--- TASK PROMPT ---
Here are the records. Write out exactly the lines between the one holding "You are a computer-use agent. 1024x768" and the one holding "has height=388, width=758.", inclusive.

+++ SUPPLIED RECORDS +++

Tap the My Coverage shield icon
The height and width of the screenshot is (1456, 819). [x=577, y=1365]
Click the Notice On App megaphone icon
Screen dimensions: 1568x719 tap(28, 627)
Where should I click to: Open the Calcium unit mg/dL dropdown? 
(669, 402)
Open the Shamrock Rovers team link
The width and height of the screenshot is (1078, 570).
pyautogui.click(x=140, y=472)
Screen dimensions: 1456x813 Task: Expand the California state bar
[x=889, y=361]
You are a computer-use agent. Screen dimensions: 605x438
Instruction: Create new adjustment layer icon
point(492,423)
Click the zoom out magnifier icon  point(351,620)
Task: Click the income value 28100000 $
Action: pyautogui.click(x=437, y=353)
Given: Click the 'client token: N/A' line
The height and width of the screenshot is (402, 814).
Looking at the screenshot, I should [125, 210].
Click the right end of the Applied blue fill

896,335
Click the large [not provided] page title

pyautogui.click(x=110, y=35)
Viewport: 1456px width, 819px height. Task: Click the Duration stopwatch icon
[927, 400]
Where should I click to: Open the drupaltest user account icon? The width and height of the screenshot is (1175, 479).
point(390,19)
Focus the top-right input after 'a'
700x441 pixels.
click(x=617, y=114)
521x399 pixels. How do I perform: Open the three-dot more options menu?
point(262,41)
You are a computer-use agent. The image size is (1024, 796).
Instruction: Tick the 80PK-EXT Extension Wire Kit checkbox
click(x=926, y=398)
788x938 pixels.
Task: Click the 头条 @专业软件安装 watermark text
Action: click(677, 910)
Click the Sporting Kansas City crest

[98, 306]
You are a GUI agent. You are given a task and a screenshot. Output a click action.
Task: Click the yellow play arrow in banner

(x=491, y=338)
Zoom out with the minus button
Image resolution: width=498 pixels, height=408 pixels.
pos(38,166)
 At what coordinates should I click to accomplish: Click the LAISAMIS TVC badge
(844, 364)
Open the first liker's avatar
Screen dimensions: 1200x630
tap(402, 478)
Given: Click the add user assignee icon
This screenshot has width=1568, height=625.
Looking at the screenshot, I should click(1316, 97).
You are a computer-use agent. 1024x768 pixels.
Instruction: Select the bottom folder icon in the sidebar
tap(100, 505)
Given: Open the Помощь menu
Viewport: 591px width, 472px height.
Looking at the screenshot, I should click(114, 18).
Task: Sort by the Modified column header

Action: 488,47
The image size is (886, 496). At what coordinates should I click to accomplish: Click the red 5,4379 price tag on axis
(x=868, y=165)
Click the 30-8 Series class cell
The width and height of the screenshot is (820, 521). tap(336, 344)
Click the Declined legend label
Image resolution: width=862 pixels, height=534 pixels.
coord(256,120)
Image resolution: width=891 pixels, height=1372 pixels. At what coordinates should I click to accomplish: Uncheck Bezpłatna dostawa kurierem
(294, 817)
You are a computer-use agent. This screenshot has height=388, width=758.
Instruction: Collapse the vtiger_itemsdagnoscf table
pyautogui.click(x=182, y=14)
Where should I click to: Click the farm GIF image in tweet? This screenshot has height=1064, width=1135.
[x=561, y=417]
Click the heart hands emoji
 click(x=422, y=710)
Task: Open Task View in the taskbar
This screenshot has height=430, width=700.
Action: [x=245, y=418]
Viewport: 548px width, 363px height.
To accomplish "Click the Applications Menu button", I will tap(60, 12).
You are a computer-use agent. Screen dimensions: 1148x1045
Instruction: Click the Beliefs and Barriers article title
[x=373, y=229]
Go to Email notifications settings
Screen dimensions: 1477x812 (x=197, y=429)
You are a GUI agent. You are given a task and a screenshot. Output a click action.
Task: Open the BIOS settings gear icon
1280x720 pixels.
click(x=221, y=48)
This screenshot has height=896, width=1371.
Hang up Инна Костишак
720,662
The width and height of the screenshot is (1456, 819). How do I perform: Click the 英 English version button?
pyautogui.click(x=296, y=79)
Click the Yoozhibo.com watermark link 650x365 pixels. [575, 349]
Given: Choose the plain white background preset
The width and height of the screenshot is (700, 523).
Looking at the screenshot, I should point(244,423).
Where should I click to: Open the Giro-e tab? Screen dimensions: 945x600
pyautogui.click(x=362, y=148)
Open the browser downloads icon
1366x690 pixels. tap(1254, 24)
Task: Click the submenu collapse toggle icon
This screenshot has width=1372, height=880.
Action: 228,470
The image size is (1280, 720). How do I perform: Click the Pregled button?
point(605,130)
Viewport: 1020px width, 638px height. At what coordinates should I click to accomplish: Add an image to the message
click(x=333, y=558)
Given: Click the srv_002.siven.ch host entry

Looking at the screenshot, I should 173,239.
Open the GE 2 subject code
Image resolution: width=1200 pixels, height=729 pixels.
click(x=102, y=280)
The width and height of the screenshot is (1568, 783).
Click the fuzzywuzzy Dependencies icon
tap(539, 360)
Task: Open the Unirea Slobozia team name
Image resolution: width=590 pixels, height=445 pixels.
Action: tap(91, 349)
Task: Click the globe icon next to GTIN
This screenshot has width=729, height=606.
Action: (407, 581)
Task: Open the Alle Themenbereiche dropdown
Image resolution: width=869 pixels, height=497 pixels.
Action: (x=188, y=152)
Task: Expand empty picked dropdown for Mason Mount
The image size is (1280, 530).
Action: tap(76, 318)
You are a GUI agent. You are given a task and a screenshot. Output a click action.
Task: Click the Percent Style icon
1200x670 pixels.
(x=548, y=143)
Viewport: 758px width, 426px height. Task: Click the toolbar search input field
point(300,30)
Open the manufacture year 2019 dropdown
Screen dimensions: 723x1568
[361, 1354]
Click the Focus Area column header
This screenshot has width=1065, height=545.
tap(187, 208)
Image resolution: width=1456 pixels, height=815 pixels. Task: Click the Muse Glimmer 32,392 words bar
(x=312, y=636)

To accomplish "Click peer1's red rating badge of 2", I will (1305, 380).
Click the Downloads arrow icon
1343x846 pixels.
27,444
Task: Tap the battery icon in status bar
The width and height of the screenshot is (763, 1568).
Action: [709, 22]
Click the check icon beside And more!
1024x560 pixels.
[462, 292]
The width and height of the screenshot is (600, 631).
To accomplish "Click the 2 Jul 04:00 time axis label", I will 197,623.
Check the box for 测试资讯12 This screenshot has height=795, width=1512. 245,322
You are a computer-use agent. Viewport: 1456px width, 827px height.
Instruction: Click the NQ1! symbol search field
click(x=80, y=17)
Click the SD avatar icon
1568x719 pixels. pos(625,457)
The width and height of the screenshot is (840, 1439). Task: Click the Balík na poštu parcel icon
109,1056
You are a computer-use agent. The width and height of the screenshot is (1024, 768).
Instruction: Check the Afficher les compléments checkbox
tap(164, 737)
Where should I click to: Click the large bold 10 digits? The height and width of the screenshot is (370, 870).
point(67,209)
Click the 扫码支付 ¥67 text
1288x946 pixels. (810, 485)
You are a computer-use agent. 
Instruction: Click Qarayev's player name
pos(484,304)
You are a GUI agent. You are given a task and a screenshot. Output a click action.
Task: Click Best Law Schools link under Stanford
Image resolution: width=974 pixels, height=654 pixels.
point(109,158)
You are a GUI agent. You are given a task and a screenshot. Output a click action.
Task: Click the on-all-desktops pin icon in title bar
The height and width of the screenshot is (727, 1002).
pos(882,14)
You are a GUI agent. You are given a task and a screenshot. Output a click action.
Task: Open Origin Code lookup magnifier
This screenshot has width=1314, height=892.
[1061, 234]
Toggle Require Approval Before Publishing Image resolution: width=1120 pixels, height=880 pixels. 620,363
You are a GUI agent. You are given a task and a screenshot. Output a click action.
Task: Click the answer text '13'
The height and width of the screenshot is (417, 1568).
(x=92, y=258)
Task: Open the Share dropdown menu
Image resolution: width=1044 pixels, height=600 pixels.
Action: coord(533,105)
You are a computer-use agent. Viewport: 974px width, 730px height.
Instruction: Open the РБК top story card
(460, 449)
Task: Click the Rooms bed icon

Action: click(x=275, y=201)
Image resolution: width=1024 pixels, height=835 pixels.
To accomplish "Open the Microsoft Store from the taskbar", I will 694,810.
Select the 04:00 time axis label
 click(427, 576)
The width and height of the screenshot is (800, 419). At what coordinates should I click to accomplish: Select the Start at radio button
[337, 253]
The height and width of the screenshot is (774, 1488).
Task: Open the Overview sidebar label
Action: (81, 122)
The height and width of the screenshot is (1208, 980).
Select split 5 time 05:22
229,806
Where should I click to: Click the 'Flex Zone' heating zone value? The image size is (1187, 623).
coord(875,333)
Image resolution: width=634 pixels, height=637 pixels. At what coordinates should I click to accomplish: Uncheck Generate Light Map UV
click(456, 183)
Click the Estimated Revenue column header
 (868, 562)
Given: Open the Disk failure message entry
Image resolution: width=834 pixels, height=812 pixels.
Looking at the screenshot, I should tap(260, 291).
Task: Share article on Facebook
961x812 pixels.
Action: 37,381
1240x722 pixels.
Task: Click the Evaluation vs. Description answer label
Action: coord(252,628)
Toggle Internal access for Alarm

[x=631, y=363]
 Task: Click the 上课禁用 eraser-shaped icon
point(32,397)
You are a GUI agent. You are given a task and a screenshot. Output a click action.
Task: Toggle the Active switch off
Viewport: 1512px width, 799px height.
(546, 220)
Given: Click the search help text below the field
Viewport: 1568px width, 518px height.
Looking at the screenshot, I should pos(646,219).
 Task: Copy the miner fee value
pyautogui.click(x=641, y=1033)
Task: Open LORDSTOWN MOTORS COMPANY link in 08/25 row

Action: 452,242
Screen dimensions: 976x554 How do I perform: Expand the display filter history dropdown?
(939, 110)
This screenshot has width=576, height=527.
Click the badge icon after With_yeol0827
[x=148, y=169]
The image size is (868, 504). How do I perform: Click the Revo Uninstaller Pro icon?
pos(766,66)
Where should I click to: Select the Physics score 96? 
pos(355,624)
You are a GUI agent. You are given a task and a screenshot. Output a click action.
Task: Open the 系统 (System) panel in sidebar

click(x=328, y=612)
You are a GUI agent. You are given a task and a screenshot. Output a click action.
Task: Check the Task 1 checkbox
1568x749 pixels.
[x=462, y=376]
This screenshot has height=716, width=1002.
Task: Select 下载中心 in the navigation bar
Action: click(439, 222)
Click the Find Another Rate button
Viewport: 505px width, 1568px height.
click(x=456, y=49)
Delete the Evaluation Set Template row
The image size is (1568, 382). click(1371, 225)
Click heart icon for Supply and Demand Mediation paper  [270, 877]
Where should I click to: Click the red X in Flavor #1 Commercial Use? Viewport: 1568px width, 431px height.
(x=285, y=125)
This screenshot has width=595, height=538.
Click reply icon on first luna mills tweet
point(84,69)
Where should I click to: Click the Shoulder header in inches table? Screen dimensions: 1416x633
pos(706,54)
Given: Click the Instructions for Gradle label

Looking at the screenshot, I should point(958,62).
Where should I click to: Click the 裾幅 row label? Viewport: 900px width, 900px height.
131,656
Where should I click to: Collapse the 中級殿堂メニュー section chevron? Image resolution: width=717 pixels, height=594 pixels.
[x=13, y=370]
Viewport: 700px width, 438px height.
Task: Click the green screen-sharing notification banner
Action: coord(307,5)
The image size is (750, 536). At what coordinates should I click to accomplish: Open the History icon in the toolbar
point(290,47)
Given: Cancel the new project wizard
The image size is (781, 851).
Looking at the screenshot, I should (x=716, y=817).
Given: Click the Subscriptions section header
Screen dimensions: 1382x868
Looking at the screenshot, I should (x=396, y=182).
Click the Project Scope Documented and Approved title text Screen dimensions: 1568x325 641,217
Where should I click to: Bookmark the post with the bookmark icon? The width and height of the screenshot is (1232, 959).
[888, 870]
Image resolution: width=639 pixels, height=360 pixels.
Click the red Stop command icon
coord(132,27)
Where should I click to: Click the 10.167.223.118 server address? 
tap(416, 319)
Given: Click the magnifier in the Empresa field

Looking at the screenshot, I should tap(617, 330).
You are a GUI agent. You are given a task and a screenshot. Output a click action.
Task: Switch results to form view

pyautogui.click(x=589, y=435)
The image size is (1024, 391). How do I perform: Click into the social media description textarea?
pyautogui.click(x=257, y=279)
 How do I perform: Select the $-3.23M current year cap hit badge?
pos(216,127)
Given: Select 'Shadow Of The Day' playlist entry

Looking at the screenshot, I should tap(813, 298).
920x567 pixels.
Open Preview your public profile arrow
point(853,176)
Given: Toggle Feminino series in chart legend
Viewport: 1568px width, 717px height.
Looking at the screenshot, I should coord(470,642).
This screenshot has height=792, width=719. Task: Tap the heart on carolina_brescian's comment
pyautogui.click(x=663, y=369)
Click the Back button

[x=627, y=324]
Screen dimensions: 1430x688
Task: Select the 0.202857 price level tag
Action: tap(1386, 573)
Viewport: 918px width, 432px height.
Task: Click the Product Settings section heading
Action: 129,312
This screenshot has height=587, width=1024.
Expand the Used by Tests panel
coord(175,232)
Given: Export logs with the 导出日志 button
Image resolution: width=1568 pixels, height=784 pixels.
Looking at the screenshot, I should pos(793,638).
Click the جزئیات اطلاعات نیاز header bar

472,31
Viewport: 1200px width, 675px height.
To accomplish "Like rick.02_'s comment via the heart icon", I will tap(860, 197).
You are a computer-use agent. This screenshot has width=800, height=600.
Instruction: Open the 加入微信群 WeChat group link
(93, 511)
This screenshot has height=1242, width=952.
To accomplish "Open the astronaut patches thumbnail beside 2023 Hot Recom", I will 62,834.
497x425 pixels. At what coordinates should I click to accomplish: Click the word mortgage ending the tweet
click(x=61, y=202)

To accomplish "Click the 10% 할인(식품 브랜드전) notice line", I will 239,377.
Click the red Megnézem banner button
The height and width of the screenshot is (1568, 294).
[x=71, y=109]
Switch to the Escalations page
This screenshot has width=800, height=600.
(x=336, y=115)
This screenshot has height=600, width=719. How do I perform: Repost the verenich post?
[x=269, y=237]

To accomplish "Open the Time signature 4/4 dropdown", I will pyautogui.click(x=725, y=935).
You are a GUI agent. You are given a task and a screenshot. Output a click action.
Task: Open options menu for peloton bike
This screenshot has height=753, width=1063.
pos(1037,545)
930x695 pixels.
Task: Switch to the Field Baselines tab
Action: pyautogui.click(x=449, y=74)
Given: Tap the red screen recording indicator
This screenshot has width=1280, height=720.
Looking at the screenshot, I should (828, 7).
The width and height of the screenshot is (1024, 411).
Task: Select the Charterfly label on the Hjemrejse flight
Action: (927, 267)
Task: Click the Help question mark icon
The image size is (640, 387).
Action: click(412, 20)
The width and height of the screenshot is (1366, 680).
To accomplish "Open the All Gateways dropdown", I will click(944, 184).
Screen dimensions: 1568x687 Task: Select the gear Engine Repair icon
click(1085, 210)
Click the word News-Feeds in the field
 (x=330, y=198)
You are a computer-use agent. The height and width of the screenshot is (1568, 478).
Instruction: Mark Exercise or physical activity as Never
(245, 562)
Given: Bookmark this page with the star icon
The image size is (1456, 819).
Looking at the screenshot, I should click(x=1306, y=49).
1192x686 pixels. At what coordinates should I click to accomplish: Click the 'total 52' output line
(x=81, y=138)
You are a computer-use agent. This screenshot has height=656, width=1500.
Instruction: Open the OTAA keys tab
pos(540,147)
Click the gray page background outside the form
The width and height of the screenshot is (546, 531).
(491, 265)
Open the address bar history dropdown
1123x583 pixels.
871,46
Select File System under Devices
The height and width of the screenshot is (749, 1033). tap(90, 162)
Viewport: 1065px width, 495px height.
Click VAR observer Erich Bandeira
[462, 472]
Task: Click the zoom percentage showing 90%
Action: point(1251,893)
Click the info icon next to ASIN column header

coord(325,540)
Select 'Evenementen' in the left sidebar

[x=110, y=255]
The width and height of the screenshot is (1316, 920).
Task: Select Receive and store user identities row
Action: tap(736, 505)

+++

--- WRITTEN ANSWER ---
You are a computer-use agent. 1024x768 pixels.
Instruction: Select the bottom folder icon in the sidebar
tap(100, 505)
Given: Open the Помощь menu
Viewport: 591px width, 472px height.
Looking at the screenshot, I should click(114, 18).
Task: Sort by the Modified column header

Action: 488,47
The image size is (886, 496). At what coordinates should I click to accomplish: Click the red 5,4379 price tag on axis
(x=868, y=165)
Click the 30-8 Series class cell
The width and height of the screenshot is (820, 521). tap(336, 344)
Click the Declined legend label
Image resolution: width=862 pixels, height=534 pixels.
coord(256,120)
Image resolution: width=891 pixels, height=1372 pixels. At what coordinates should I click to accomplish: Uncheck Bezpłatna dostawa kurierem
(294, 817)
You are a computer-use agent. This screenshot has height=388, width=758.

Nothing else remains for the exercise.